Week of Prayer: Project 3000 researches, pursues people on edge of lostness

Planes, trains, buses, motorcycles, cars and boats will get them as close as possible before setting off on foot to find hidden people groups. International Mission Board missionaries are going the extra mile, quite often literally. Why?

Missionary teams will traverse the roads less traveled to share the gospel to the hardest-to-reach people in the world. This road involves a 10-hour jeep ride across landslide-ridden terrain and steep cliffs sometimes exceeding 1,000-foot drops. (IMB photo)

“We’re going to the deepest part of lostness, the place where nobody is looking for these folks, to be able to make sure they have the opportunity to hear the life-giving good news that Jesus saves and can move us from perishing to life everlasting,” IMB Vice President John Brady said.

It will take a lot of research, something IMB already conducts at the highest possible level. The IMB is committed to finding and engaging people so far off the map that not much is known about them and their exposure to the gospel. Earlier this year, the IMB launched a new initiative, Project 3000, to engage 3,072 unengaged and unreached people groups. Of this number, 784 groups have no Scripture in their heart language.

New missionary explorers will be journeying into the unknown to find out where they live, learn about their culture, discern their literacy, develop ministry strategies and find people to partner with in the task.

Ray Henry Holiday is in the pioneering group of Project 3000 explorers.

The IMB wants to engage the remaining 3,000-plus unreached and unengaged people groups in the world. Many are on this list because they literally live in “hard-to-reach” places. (IMB photo)

The Tennessean travels with a national partner to remote areas in South Asia for six weeks at a time to live among one of his 10 people groups. Once they arrive in the general area, they find transportation and accommodation.

Ray compared his job to how Jesus sent out the 72. He’ll go with minimal supplies — “carrying my home on my back.”

He collects as much demographic information as he can and builds relationships. While he uses a translator, he also takes time to study the people’s language.

During his university years, Ray served in Central Asia with the IMB’s Hands On program. He thought he’d be headed back to the Central Asian country, but when he heard the Project 3000 job description, it was an echo of a burden and prayer the Lord placed on his heart three years ago.

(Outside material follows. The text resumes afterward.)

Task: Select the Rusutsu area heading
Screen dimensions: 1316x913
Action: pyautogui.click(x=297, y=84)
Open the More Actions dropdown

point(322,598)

As a high school student, Ray prayed from Isaiah 6:8, “Here I am, send me.” The verse was shared at an IMB job conference when the Project 3000 job was presented. It further confirmed his calling.

Blowing dust is one of the challenges faced in traversing from one village to another that Project 3000 explorers will face. These missionary explorers will research and take the good news of Jesus into some of the hardest-to-reach places on earth. (IMB photo)

“It’s a hard job, and that is part of the reason why I felt called to it. I feel like I have the gifting and ability,” Ray said. “There is a great need. There is no one going to these folks.”

• Pray for Ray as he and other Project 3000 missionaries scout out and research their people groups.

• Pray the Lord will open the hearts of these unreached and unengaged people groups.

• Pray God will call more people to serve through Project 3000.

(* Some names have been changed for security reasons.)


— Tessa Sanchez writes for the International Mission Board.